Type 2 diabetes, the most common form of the illness, occurs when the body doesn’t respond properly to insulin, often leading to chronic high blood sugar levels that are linked to heart, kidney and eye complications. Affecting about 1 in 10 Americans, it’s among the top drivers of US health spending with costs of more than $300 billion a year.

‘Micro Actions’

For years employers have been experimenting with programs from companies like Livongo Health Inc., Omada Health Inc. and Virta Health Corp. aimed at promoting lifestyle changes to improve health outcomes. While some interventions have had promising results, few have been shown to improve patients’ health over the long term.

The problem is that most add-ons to employer health plans struggle to get people engaged, Mang said. Twin Health’s app recommends “micro actions, little things that people can do in their daily routine that are very specific to them, that day, that moment,” said Lisa Shah, Twin Health’s chief medical officer. “If you’re on an eight-hour plane ride, you’re not going to be taking 10,000 steps that day,” she said. The app will prompt people to stand up periodically and adjust other recommendations for food and activity the next day to compensate.

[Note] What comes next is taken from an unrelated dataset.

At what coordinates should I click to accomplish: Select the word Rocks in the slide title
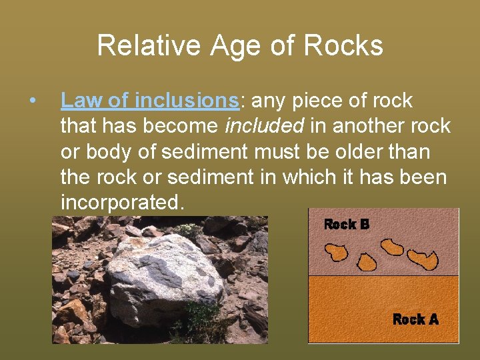coord(343,46)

Twin Health users get health coaching and supervision from clinicians with the goal of getting people to control their blood sugar without drugs. It can be done, said Anne Peters, a professor of clinical medicine at University of Southern California – the hard part is making it stick.

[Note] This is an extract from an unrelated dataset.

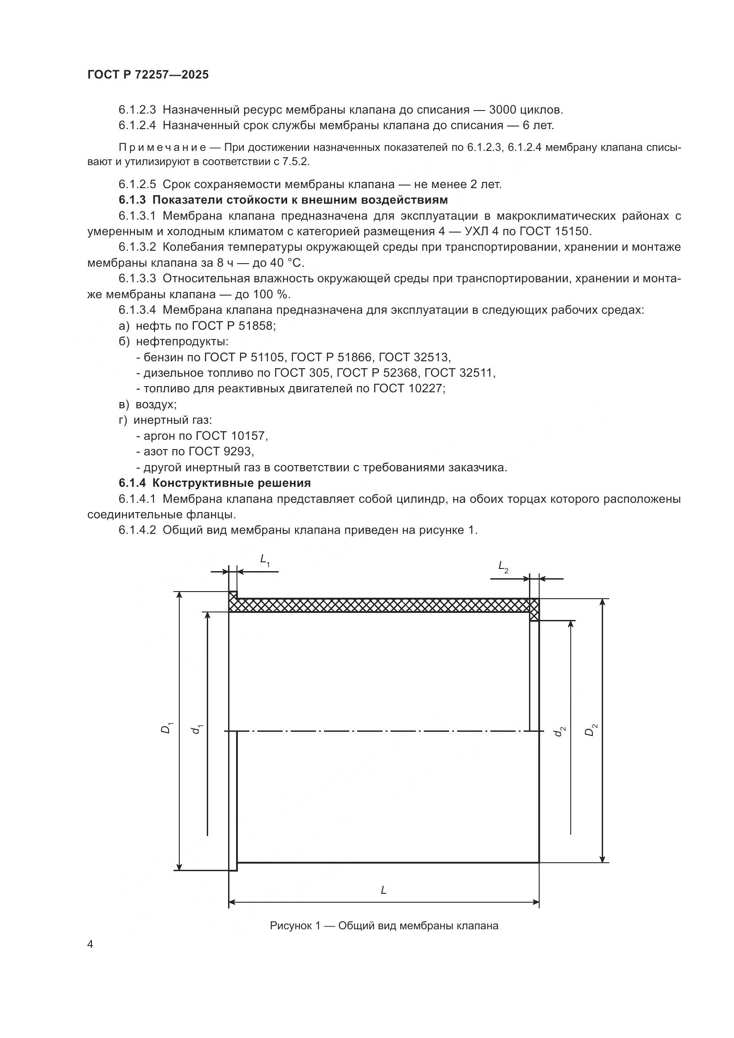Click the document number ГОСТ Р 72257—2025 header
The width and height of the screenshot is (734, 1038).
click(x=148, y=75)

“Almost every single program shows that you can make people better for six months,” says Peters, who has consulted for companies on diabetes programs but not for Twin Health. “The question is, how do you make it persist for years and years?”

Blackstone believes Twin Health is different, partly because it only gets paid if it shows results like helping people lower their blood sugar.

The firm started rolling out the program last June. About 15% of the target population at those companies signed up — better adoption rates than employer-sponsored health programs typically see, Mang said. Workers don’t get financial incentives to join.

Diabetes is one of the top three most expensive conditions each year at Blackstone portfolio company Medline Industries. More than a third of the roughly 90 people at the company who have been on the Twin Health program for at least two months have been able to go off high-cost diabetes medications, said Lori Buckley, Medline’s vice president of HR for benefits. She said some employees have called the program “life changing.” 

Founded in Mountain View, California, in 2018, Twin Health has dozens of other employer clients and and recently signed up Berkshire Hathaway-owned insurer Geico.

(Corrects 11th paragraph to clarify how Twin Health’s app might make recommendations while traveling and spelling of Mountain View in final paragraph.)